All lines of the entries with "agent" in them must be listed.

■ ■ ■ ■ ■

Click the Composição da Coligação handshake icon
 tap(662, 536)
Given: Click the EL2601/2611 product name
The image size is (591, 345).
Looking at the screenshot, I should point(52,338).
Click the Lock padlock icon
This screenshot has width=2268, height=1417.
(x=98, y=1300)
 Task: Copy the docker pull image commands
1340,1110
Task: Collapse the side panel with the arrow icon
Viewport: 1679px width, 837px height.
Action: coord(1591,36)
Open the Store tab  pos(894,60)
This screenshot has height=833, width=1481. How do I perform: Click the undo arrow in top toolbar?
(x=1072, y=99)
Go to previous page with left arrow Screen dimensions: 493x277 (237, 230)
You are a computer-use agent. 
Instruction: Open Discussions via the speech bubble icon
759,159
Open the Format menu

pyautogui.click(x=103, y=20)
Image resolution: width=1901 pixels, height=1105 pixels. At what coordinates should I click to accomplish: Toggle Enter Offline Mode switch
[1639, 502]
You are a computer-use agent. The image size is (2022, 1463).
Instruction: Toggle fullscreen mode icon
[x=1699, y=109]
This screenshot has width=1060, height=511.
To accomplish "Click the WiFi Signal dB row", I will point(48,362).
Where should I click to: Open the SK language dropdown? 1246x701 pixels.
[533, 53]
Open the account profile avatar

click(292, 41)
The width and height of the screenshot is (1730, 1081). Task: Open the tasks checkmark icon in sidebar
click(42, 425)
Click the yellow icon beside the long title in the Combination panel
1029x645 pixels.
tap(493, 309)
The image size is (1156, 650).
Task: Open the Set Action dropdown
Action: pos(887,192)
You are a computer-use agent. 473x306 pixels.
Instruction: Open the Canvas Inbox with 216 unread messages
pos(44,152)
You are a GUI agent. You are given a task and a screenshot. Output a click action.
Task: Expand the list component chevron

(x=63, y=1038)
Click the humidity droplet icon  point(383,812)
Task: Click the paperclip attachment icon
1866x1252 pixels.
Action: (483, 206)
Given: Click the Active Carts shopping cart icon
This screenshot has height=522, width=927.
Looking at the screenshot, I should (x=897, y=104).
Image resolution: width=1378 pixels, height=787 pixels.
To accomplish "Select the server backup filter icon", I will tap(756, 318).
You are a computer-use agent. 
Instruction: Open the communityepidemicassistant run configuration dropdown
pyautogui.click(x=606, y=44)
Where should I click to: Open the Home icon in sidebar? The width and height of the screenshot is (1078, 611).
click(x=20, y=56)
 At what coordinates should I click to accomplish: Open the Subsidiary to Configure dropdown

■ ■ ■ ■ ■

_TASK SOLUTION_:
You are a computer-use agent. 
You are a computer-use agent. The image size is (2022, 1463).
You are a computer-use agent. 473x306 pixels.
You are a GUI agent. You are given a task and a screenshot. Output a click action.
You are a computer-use agent. 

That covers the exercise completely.